Highlight from The Worship Pastor

Zac Hicks proposes the use of the term "church lover" instead of "churchman" to describe a faithful person who stays on a church despites the many painful experiences in between. He goes on to list a few characteristics of such a person; one of which struck right in my heart and is quoted below. It is helpful to remember not to take such attacks personally but to ask for God's love to minister to these wounding people...

From The Worship Pastor: A Call to Ministry for Worship Leaders and Teams

A church lover willingly enters into their church's wounded and wounding nature. As worship leaders [ministers also], we are ever tempted to wander into the temporary comforts of bitterness to cope with the perpetual pain the church inflicts on us. The criticisms are endless-from sound levels to song selection, from intolerable theology to inappropriate outfits.
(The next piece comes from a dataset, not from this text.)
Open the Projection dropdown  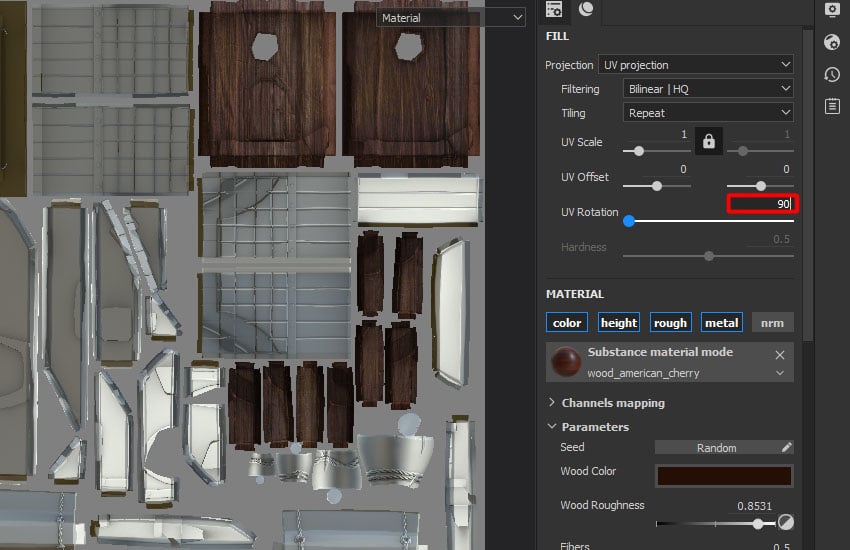695,65
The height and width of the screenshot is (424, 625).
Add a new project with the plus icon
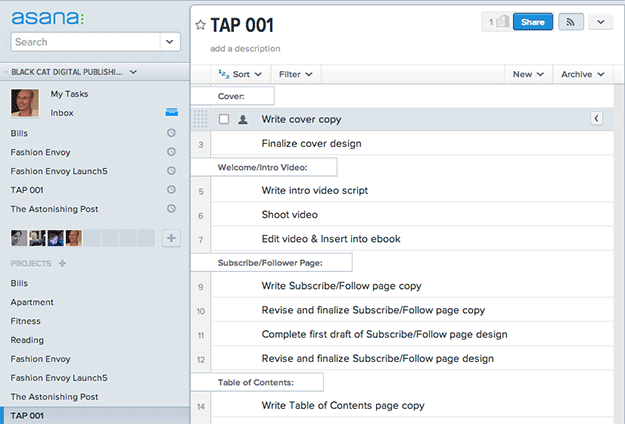62,263
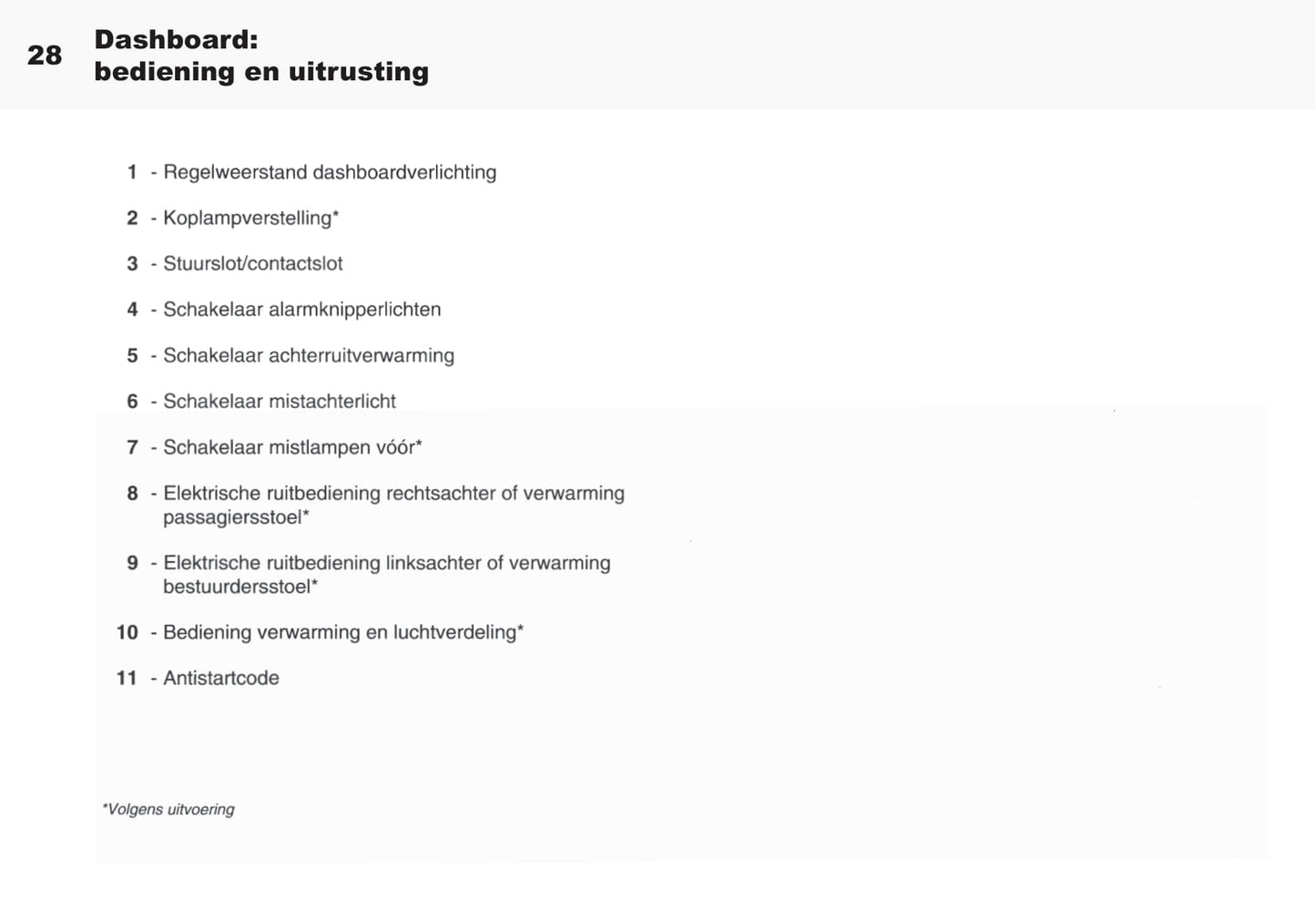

Our church is always wounding us. Many a wise counsellor has said, "Hurt people hurt people." ...The wounds that the church inflicts on you can become the very vehicle for your ministry to her woundedness. A pastorally oriented worship leader embraces this counterintuitive dynamic out of raw, Spirit-borne, gospel-rooted love for the church.

Wednesday, January 1, 2020

Review: God Is Stranger: Finding God in Unexpected Places

God Is Stranger: Finding God in Unexpected Places God Is Stranger: Finding God in Unexpected Places by Krish Kandiah
My rating: 5 of 5 stars

Krish's strength is his ability to contextualize obscure biblical motifs with modern-day metaphors that would ring the light bulb in every reader's mind; biblical theologians will appreciate (and possibly pick up) how he simply presents and illustrates complicated theological terms. I also really loved how he would compare similar scenarios that multiple biblical characters face, and how his careful exposition of Scripture was highly accessible to novice theologians.
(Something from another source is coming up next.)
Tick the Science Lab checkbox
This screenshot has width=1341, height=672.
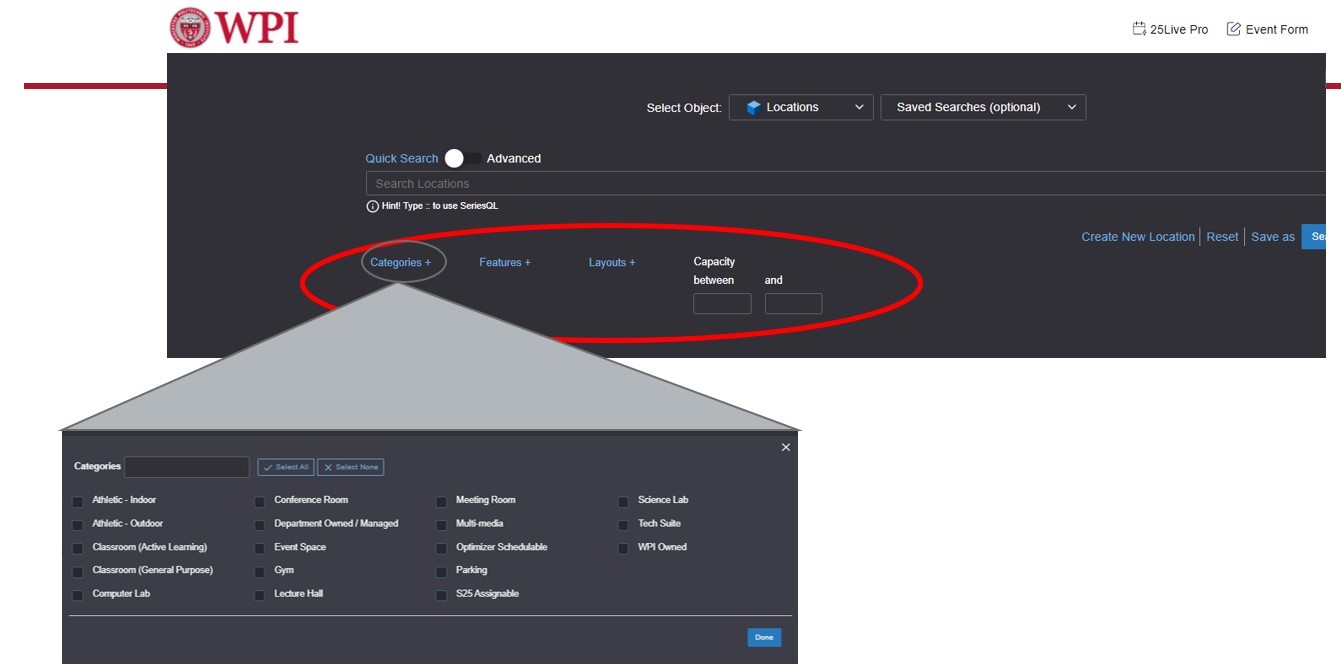pos(623,501)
Reading the bio on the book's rear cover, I wondered if he would proof-text Scripture with hermeneutical lenses of justice and mercy, and I am glad to discover that he did not force it especially in the first few chapters of the book. Towards the end of the book, the passages he chose to expound on increasingly covered the theme of loving the poor, the stranger and one's neighbour.

While I recognise that this book is excellent in many ways, it does not qualify a spot on my bookshelf of truly exceptional 6-star books. I felt that the editor could use a stronger hand and make the book a 250 or even a 200 page book, because of the many times I got lost in certain long-winded and off-tangent sections. Although I struggled to retain interest, I soldiered onto the end because I was determined to write this review, and I suspect that many other readers would have given up. Thankfully these problems were observed in only a few chapters that could have done with better brevity and clarity; the rest of the book was flawless.